Photo/Illutration An attempt to replicate a human migration from Taiwan to Yonagunijima island in Okinawa Prefecture showed that a dugout canoe can cross the Kuroshio Current. (Provided by the Holistic Reenactment Project of the Voyage 30,000 Years Ago)

The ancestors of Japanese who settled in the Ryukyu Islands about 30,000 years ago were likely “explorers” from Taiwan who had a clear destination in mind, a group of researchers said.

One generally accepted theory has been that the first inhabitants landed on the Ryukyu Islands, current-day Okinawa Prefecture, by chance after being swept away by the Kuroshio Current.

However, the research group, comprising members from the University of Tokyo and other institutions, said its analysis of buoy movements and other findings strongly show that the travelers did not accidentally end up there.

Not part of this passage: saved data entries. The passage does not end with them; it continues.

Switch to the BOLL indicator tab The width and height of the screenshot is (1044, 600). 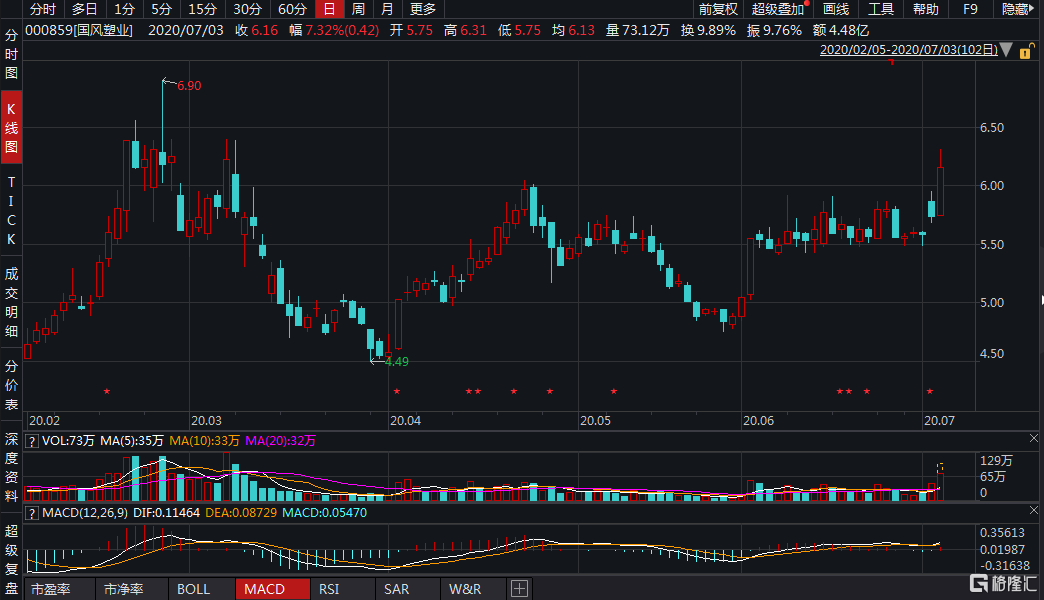[x=193, y=589]
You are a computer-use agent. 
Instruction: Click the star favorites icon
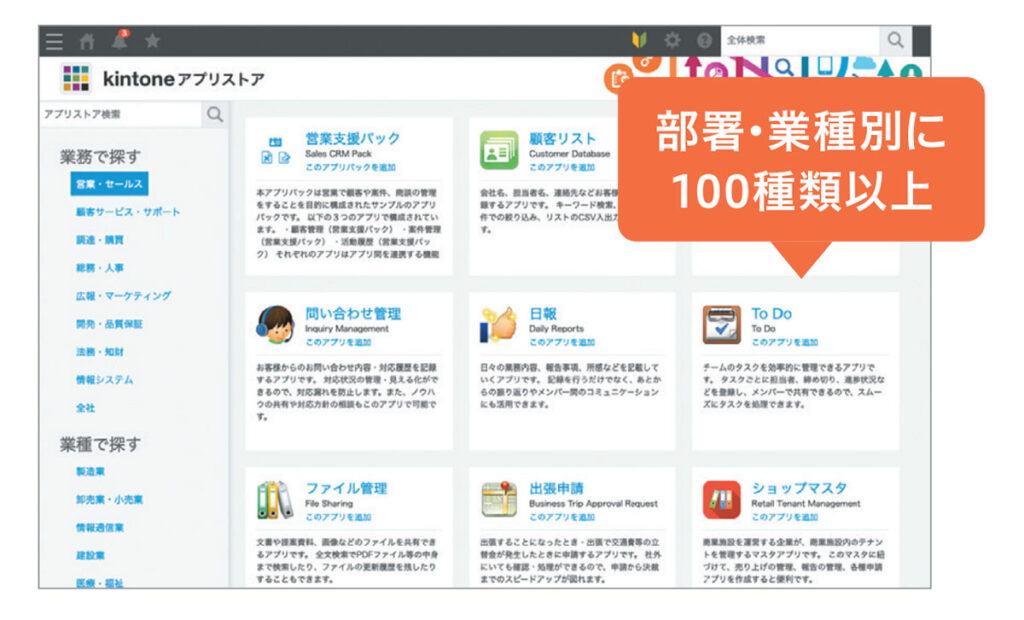click(x=152, y=41)
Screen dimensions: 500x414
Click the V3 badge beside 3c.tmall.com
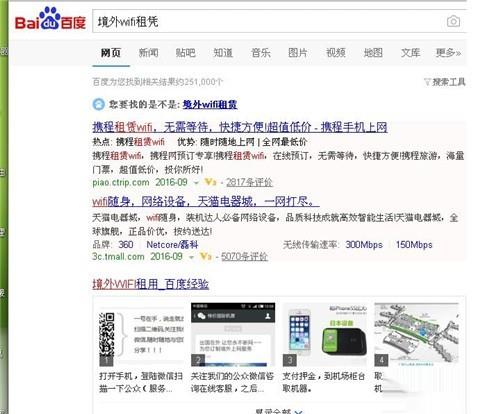pos(205,257)

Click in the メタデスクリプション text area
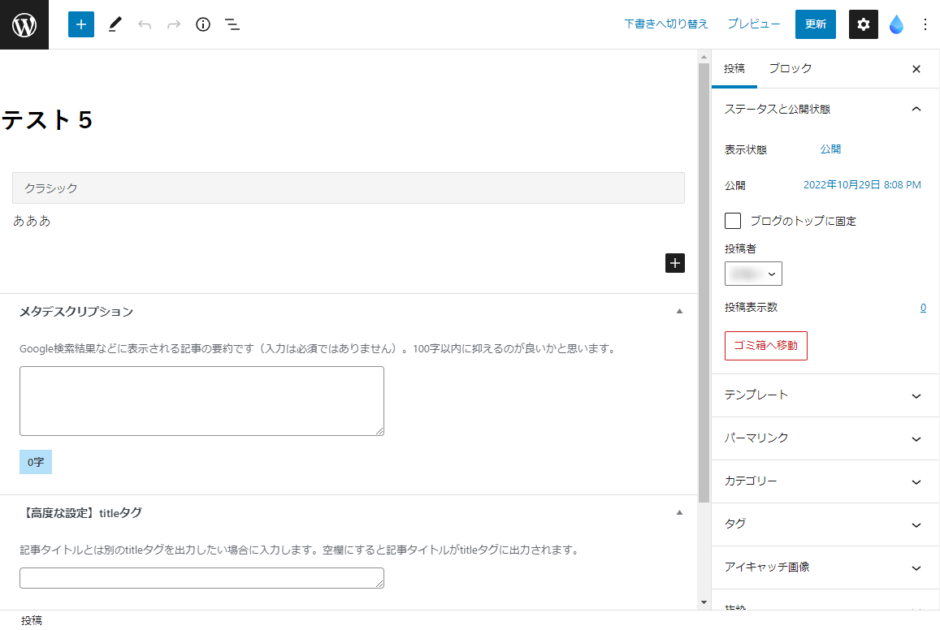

Their scientific paper was published in the journal Scientific Reports.

Old Stone Age ruins that dot the Ryukyu Islands indicate that the first settlers had crossed the ocean from Taiwan and the Philippines.

To reach the islands, they needed to cross the Kuroshio Current, one of the world’s fastest ocean currents whose course hasn’t changed much over the past 100,000 years.

The researchers analyzed data collected by the U.S. National Oceanic and Atmospheric Administration and other organizations, including information on 138 buoys released from the eastern coast of Taiwan and the northern Luzon island in the Philippines between 1989 and 2017.

They found that a large majority of the buoys failed to cross the Kuroshio Current and heading to areas north of Taiwan and to the Chinese continent.

The six buoys that did cross the current were influenced by typhoons and strong seasonal winds.

Such climate conditions would make it difficult for people on ancient crafts to navigate safely.

Therefore, the researchers said, it was more likely that the early seafarers had more carefully plotted their courses than had been assumed.

The group also noted that around 10 men and women in total are the minimum needed to maintain a population on a new island. For that reason, the researchers concluded there was an extremely low possibility for that number of men and women to get on a drifting boat and journey to an island by chance.

“Our findings showed with conviction for the first time that the drift hypothesis is almost impossible,” said Yosuke Kaifu, a professor at the University of Tokyo’s University Museum and former chief of the Division of Human Evolution at the National Museum of Nature and Science. “I think it would be appropriate to think of our ancestors who crossed the ocean as explorers who took on a challenge to migrate intentionally.”